It has been more than 40 years since I first met Robert Greenleaf. I was a student at Carleton College in Northfield Minnesota. The Dean of Students had called a group of faculty, administrators, and students together for a week before classes began to discover how we might better work together. The College Chaplin invited a friend of his who was just retiring from AT&T to join us. To this day I do not think I have met a more kind and humble man. Greenleaf’s humility, his gentleness, and his deep posture of service stand at the core of servant leadership.

I was a student of the sixties: educational reform, peace movement, civil rights, and the beginnings of both the women’s and environmental movements. Several years after graduating I was back on campus chatting with a member of the faculty. He and I had been the only two people at that time who served on both the Educational Policy Committee and the Curriculum Committee. He and I exchanged greetings and he was getting on his bike to leave when he turned and said to me: “You know, if I hadn’t been such a wishy-washy liberal and you hadn’t been such an arrogant…. this college wouldn’t have the screwed up governance system it has now.” I suspect he was right. He seemed to place more emphasis on the second part of his statement than the first – but both were true.

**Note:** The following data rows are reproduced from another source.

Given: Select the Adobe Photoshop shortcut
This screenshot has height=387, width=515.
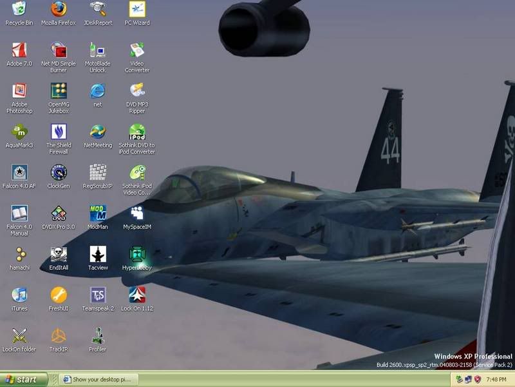Looking at the screenshot, I should pyautogui.click(x=19, y=91).
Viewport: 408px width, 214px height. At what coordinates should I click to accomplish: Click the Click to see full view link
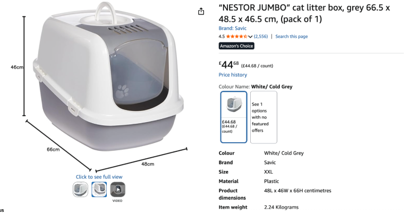99,177
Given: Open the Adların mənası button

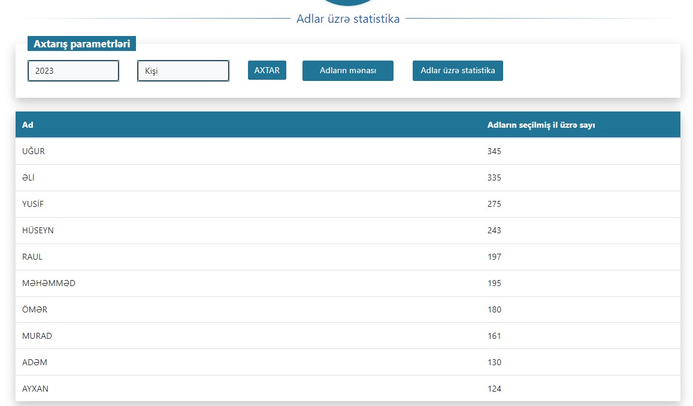Looking at the screenshot, I should click(x=347, y=71).
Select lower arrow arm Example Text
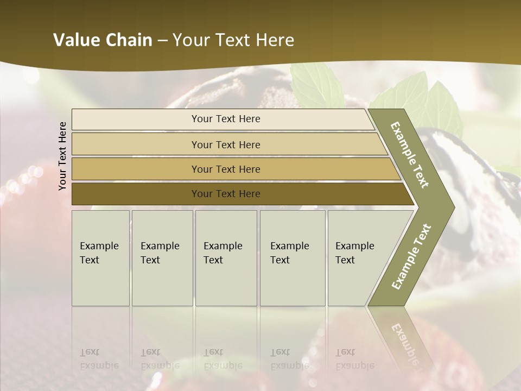This screenshot has width=521, height=391. coord(411,256)
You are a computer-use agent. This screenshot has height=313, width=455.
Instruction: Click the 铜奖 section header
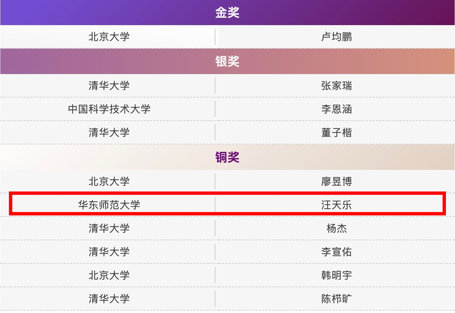coord(227,157)
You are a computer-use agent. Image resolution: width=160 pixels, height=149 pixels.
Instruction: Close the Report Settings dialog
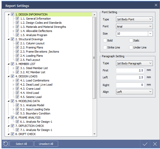click(156, 5)
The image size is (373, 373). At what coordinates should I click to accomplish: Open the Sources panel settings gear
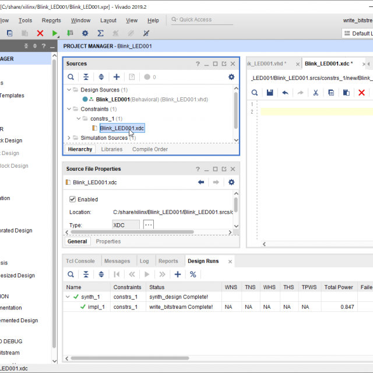click(231, 77)
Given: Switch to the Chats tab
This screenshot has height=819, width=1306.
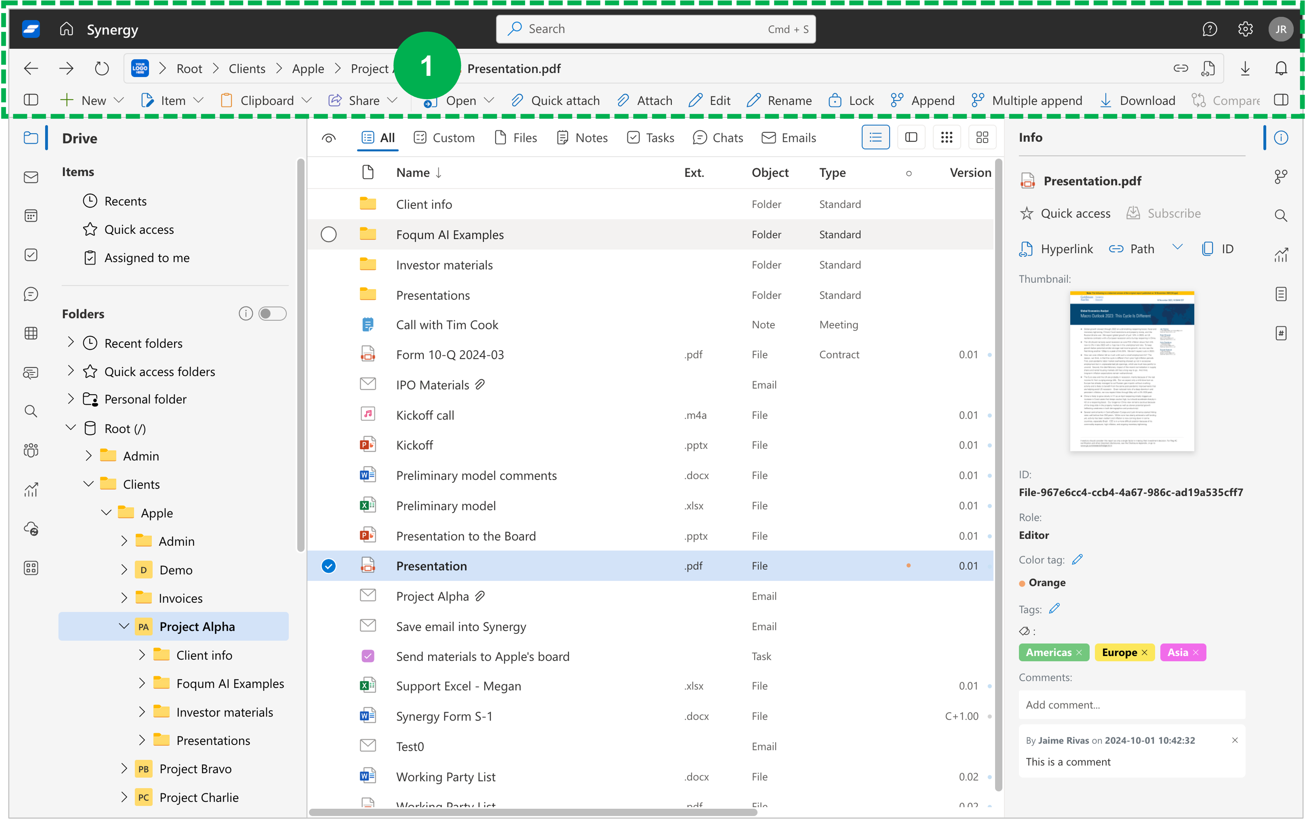Looking at the screenshot, I should tap(726, 137).
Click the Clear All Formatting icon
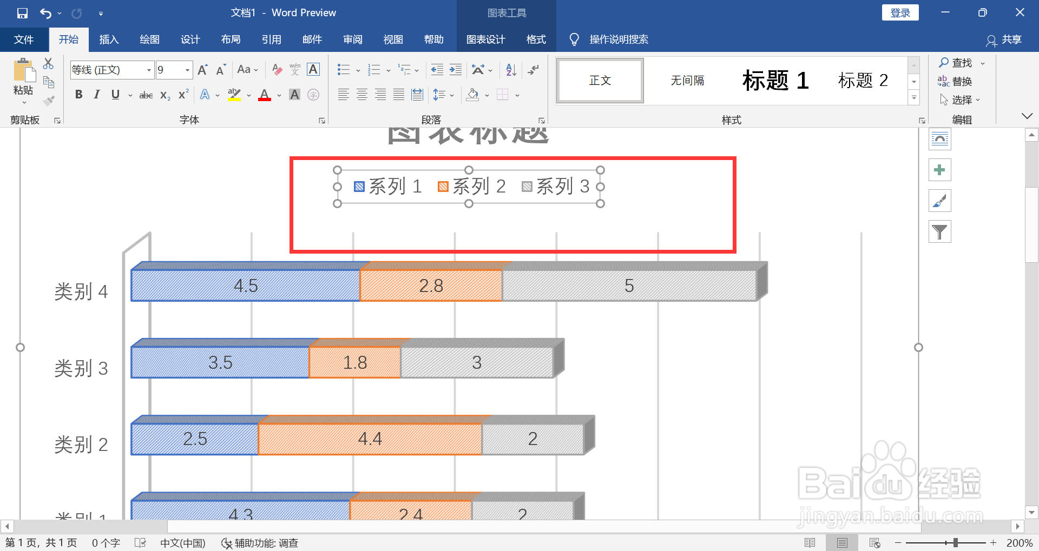1039x551 pixels. (x=277, y=70)
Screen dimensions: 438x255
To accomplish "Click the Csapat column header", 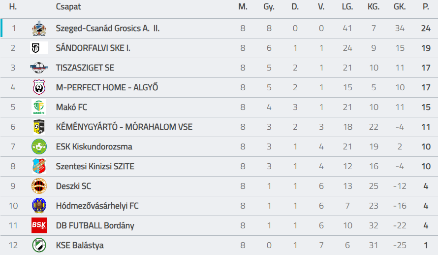I will pyautogui.click(x=68, y=7).
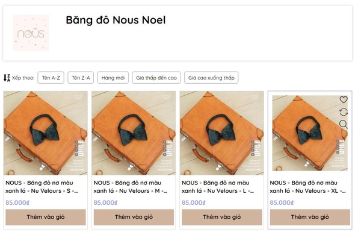Click the compare arrows icon on XL product
The image size is (361, 235).
(x=344, y=112)
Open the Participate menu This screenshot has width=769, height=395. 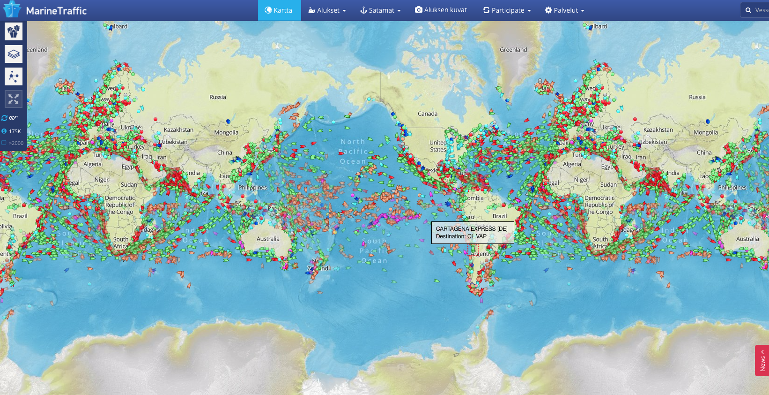pyautogui.click(x=507, y=10)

What is also true is that neither of us were servant leaders. We lacked patience. We lacked humility. We lacked listening. We were filled with our own knowing.

I have always been attracted to the directness and simplicity with which Robert Greenleaf defined servant leadership. In some of his earliest writing he asked “Do those served grow as persons; do they, while being served, become healthier, wiser, freer, more autonomous, more likely themselves to become servants?” (Greenleaf, 2008 p. 15). I remember the mimeographed copy of this essay he had written while leaving AT&T that he handed out at our gathering in 1969. He would publish it the next year and more and more people would begin to think about servant leadership.

What Greenleaf offered was not so much a theory of leadership as it was a philosophy of life. How do we live together in ways that bring out the best in all of us? How do those of us who serve in positions of leadership behave in ways that encourage all to step forward and offer their gifts? In his early writings he shared his suspicion that his ideas would not be popular. At that time, there was nothing humble about leadership. It was strong, assertive, and demanding. Leaders were people with answers and the power to get something done.